Tuesday, July 23, 2024

Banks, energy stocks lead indexes higher in early trading.

by Associated Press

Stocks are opening higher on Wall Street at the end of an up-and-down week, led by gains in banks and energy companies. If the early gains hold, the S&P 500 could narrowly avoid its second weekly loss in a row. The index was up 0.5% early Friday. Tech companies lagged the rest of the market. The yield on the 10-year Treasury note rose to 1.67% and the price of crude oil climbed 3.8%, its latest sharp move. Banks rose after the Federal Reserve said it would lift limits on the dividends banks can pay and the share buybacks they can make.

Shares opened higher in Europe after gains in Asia on Friday driven by hopes for a strong recovery from the pandemic.

Paris, London and Tokyo advanced and U.S. futures also were higher. Investors appeared to be shrugging off a resurgence of coronavirus cases in many areas and focusing on signs economies are on the mend.

Hopes that economies will regain ground lost since last year’s first outbreaks of coronavirus thanks to COVID-19 vaccinations and huge amounts of government have helped support stocks.

“Although very much in the price, investors did take solace as the positive outlook for vaccines amid President Joe Biden’s plan for an ‘economic rejuvenation,’ which underpinned risk overnight,” Stephen Innes of Axi said in a commentary.

Germany’s DAX rose 0.9% to 14,7521.53 and the CAC 40 in Paris climbed 0.7% to 5,990.86. Britain’s FTSE 100 jumped 0.7% to 6,722.31. The futures for the S&P 500 and the Dow industrials both gained 0.3%.

In Asian trading, Tokyo’s Nikkei 225 index surged 1.6% to 29,176.70 and the Hang Seng in Hong Kong picked up 1.6% to 28,340.97. In Seoul, the Kospi rose 1.1% to 3,041.01. The Shanghai Composite index climbed 1.6% to 3,418.33 and India’s Sensex gained 1.3% higher.

On Thursday, the S&P 500 rose 0.5% to 3,909.52, but was still on track for a loss for the week.

Investors have been moving money away from expensive tech stocks as part of a broader shift to stocks tied more closely to economic growth. There’s a good chance the recovery could be surprisingly strong with little interference from the Federal Reserve, said Andrew Slimmon, portfolio manager at Morgan Stanley Investment Management.

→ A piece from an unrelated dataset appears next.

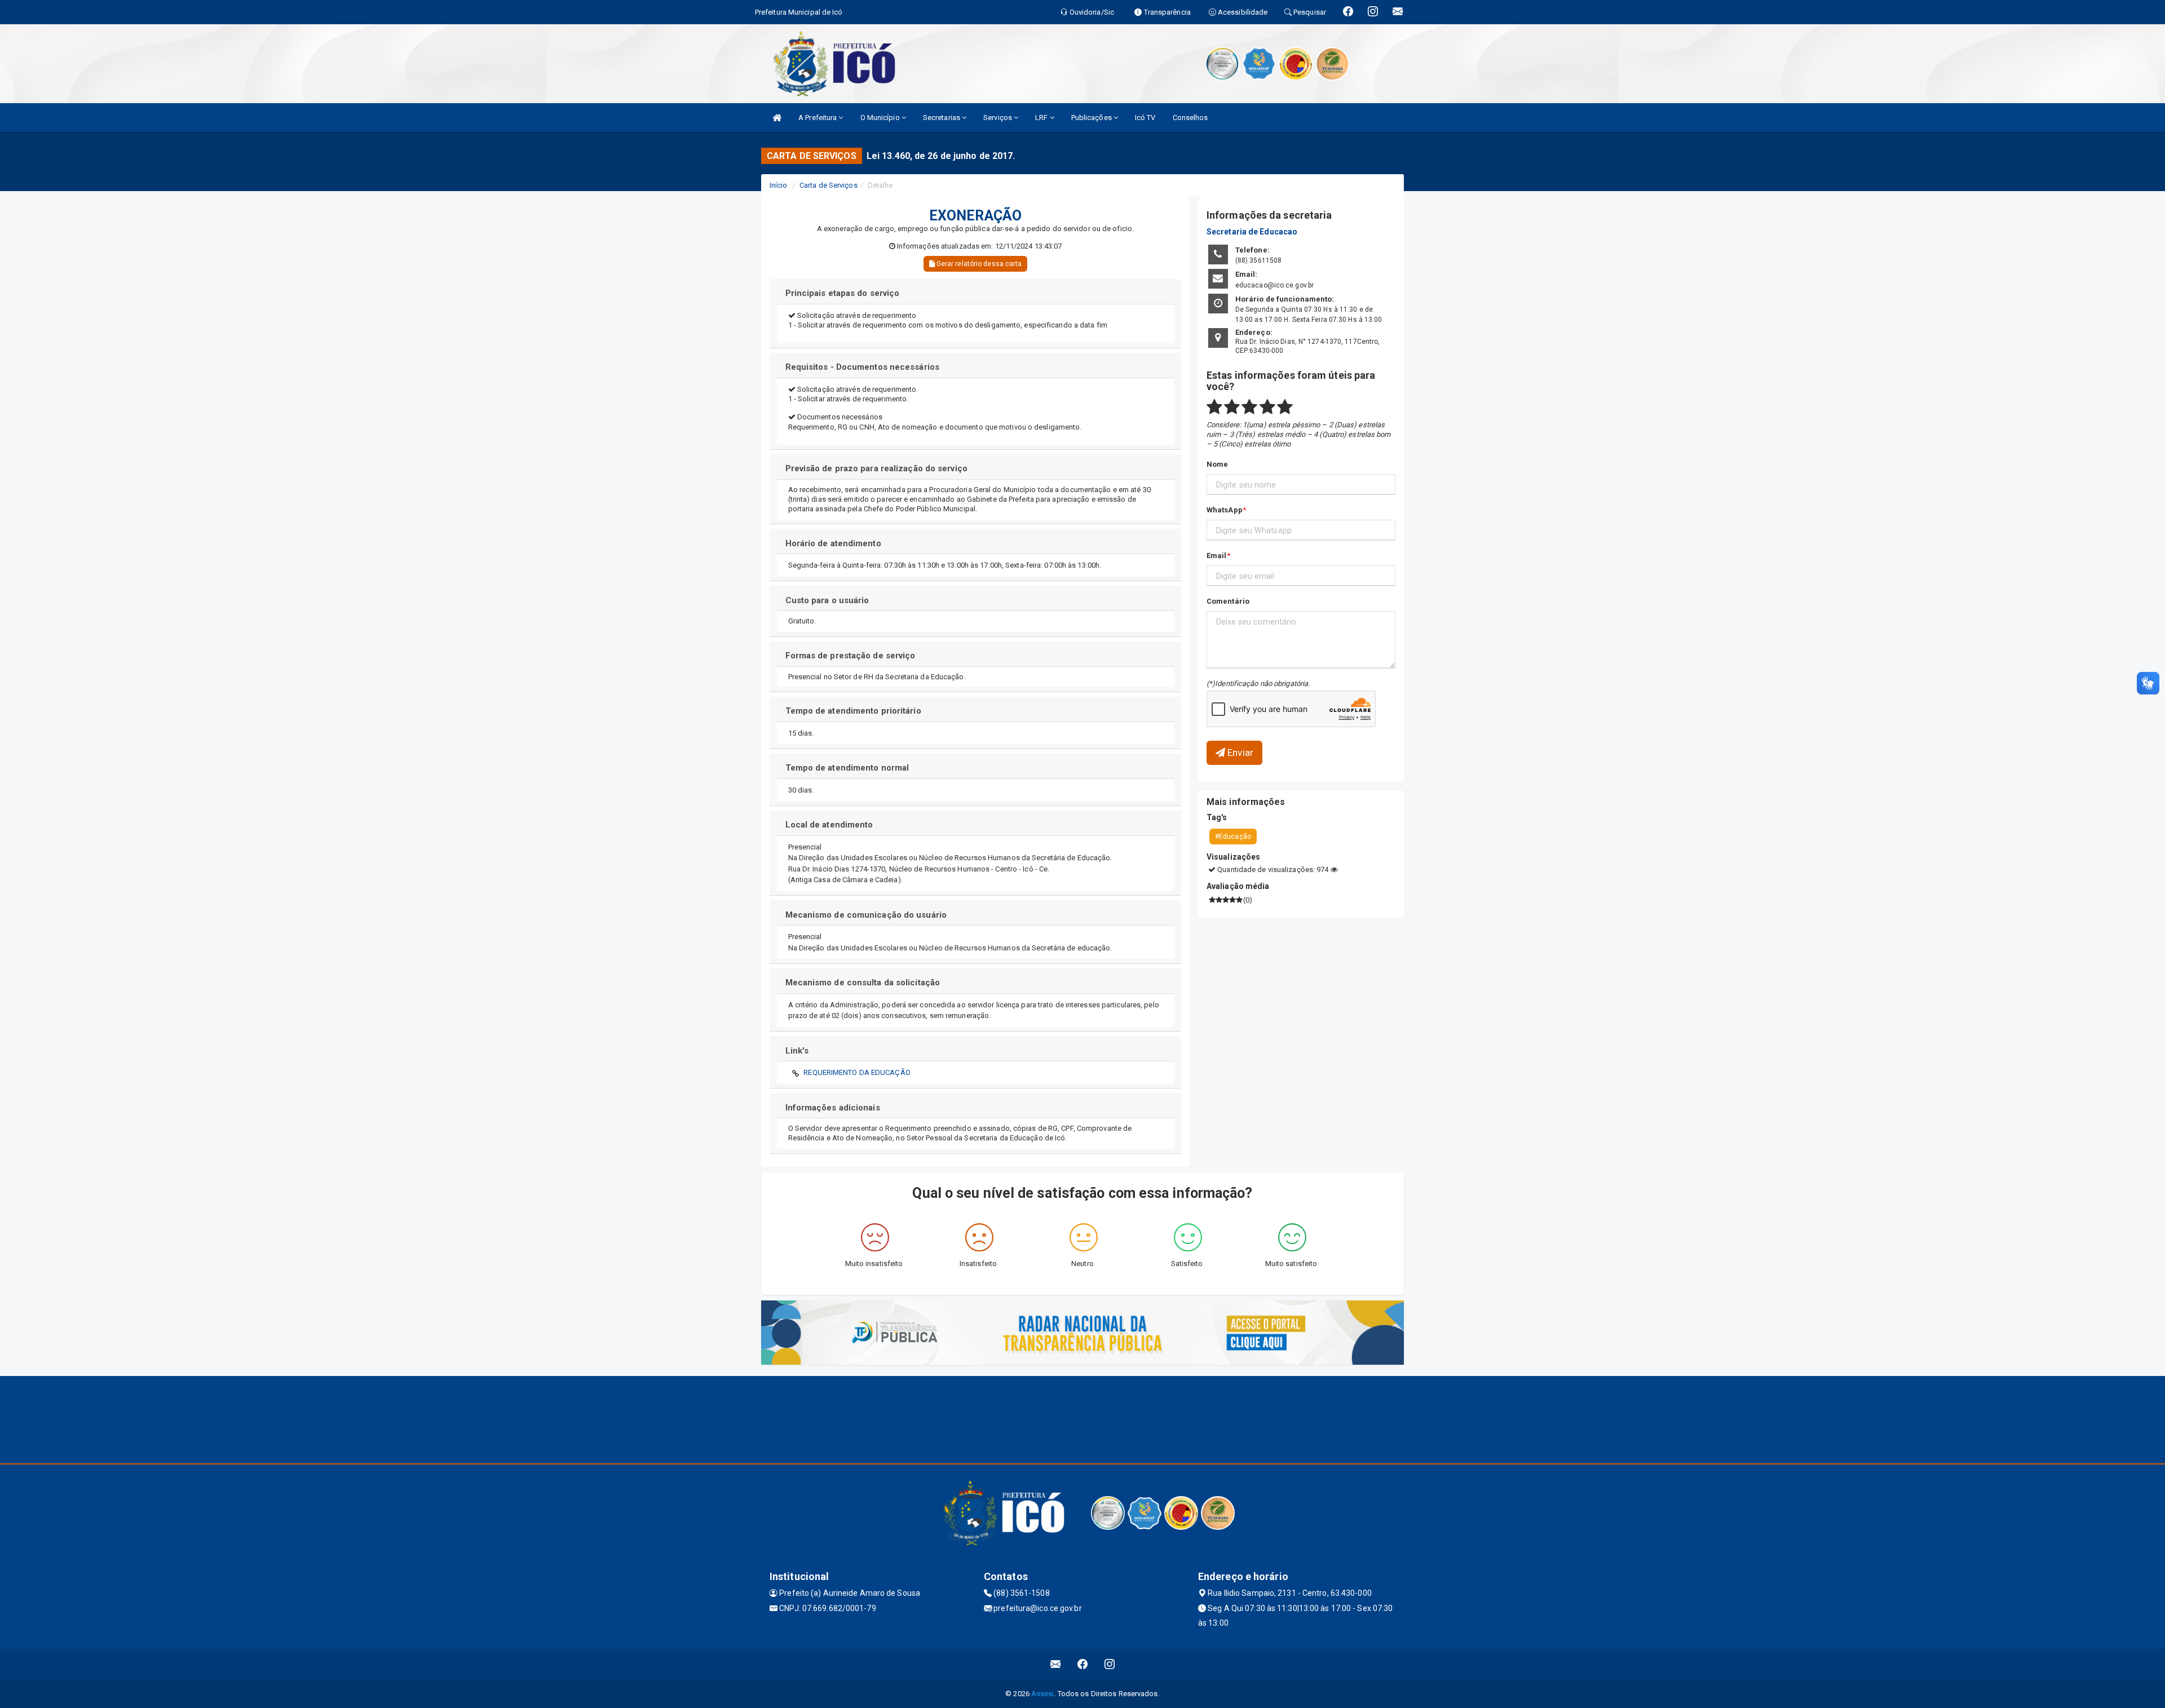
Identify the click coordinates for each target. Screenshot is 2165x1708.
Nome (1217, 464)
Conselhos (1190, 117)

“There is a very clear message that the Fed is going to sit back and let the economy grow at a hotter rate because their number one priority is unemployment,” he said. “That means there’s a good chance the economy overshoots.”

The Dow Jones Industrial Average gained 0.6% to 32,619.48. The tech-heavy Nasdaq composite recovered from early losses to edged 0.1% higher, to 12,977.68. The Russell 2000 index of smaller stocks outdid the rest of the market, climbing 2.3% to 2,183.12.

The 10-year Treasury yield, which helps set rates for all kinds of loans, edged up to 1.64%. Treasury yields have been broadly rising with expectations for stronger economic growth and the inflation that may accompany it.

Apart from the upbeat jobless report, another report said the U.S. economy grew at a faster pace at the end of 2020 than earlier estimated.

In other trading Friday, U.S. benchmark crude oil gained $1.56 to $60.12 per barrel in electronic trading on the New York Mercantile Exchange. It sank $2.62 on Thursday to $58.56 per barrel.

Brent crude, the standard for international pricing, picked up $1.51 to $63.31 per barrel.

The U.S. dollar rose to 109.45 Japanese yen from 109.19 yen late Thursday. The euro rose to $1.1787 from $1.1766.